Idiota y estúpido: lo que antes significaban realmente - Nivel B1
La transformación silenciosa de nuestras palabras
Hoy llamamos “idiota” o “estúpido” a alguien para rebajarlo. Pero durante siglos esas palabras no fueron insultos. Eran términos normales, casi técnicos. Con el tiempo empezaron a usarse de otra manera y acabaron cargándose de desprecio.
En la antigua Grecia, un idiōtēs no era alguien torpe ni poco capaz. Era simplemente el que no participaba en la vida pública, el que se quedaba en lo privado mientras otros discutían los asuntos de la ciudad. No tenía nada que ver con la inteligencia. Era más bien una forma de estar —o de no estar— en la comunidad.

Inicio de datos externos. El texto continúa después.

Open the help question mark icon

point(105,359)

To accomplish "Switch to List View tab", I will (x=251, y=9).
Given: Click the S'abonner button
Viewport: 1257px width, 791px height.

“Estúpido” tuvo un recorrido parecido. La palabra viene del latín stupere, que significaba quedarse inmóvil, aturdido o sorprendido. Al principio describía un estado momentáneo: alguien paralizado por el asombro. De esa misma raíz nacieron palabras como “estupefacto” e incluso “estupendo”. Con el tiempo, la idea cambió. Lo que antes describía una reacción terminó convertido en un juicio sobre la inteligencia de una persona.

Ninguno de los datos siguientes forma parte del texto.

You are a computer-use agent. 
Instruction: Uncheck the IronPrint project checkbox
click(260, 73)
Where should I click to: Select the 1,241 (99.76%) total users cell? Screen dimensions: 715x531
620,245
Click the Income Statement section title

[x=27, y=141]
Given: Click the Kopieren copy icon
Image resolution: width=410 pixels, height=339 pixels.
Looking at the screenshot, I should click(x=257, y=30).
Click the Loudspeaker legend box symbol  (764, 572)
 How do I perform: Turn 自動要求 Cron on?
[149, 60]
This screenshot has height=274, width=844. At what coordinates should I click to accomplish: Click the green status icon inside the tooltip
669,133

No es un caso aislado. Muchas palabras empiezan describiendo conductas y terminan funcionando como armas. “Imbécil”, por ejemplo, significaba en latín “débil” o “frágil”. “Cretino” nació como un término médico antes de convertirse en insulto. El lenguaje rara vez permanece quieto. Las palabras se desgastan, se deforman y absorben el tono con el que una sociedad las usa.
A veces ocurre lo contrario. “Formidable” antes describía algo temible. “Bizarro”, en el español clásico, significaba valiente. Las palabras no conservan un significado fijo: cambian junto con la época y con quienes las usan.

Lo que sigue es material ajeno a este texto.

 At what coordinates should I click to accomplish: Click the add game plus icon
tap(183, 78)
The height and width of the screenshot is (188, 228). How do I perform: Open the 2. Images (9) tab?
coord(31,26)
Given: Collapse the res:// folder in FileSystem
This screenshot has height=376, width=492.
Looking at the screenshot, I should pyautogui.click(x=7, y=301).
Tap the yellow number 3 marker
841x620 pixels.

Si el significado de las palabras no es estable, tampoco lo es su efecto.
Por eso un insulto puede doler más de lo que parece. El cerebro no distingue tan bien entre una agresión física y una humillación verbal. Una palabra basta para dejar una marca duradera. Tal vez porque un insulto no busca describir: busca reducir a alguien.
Conocer el origen de estas palabras no las vuelve inocentes, pero sí las pone en perspectiva. “Idiota” no nació para señalar falta de inteligencia. “Estúpido” tampoco. Fueron nuestras emociones las que las transformaron en desprecio.
Las palabras no cambiaron solas. Cambiamos nosotros.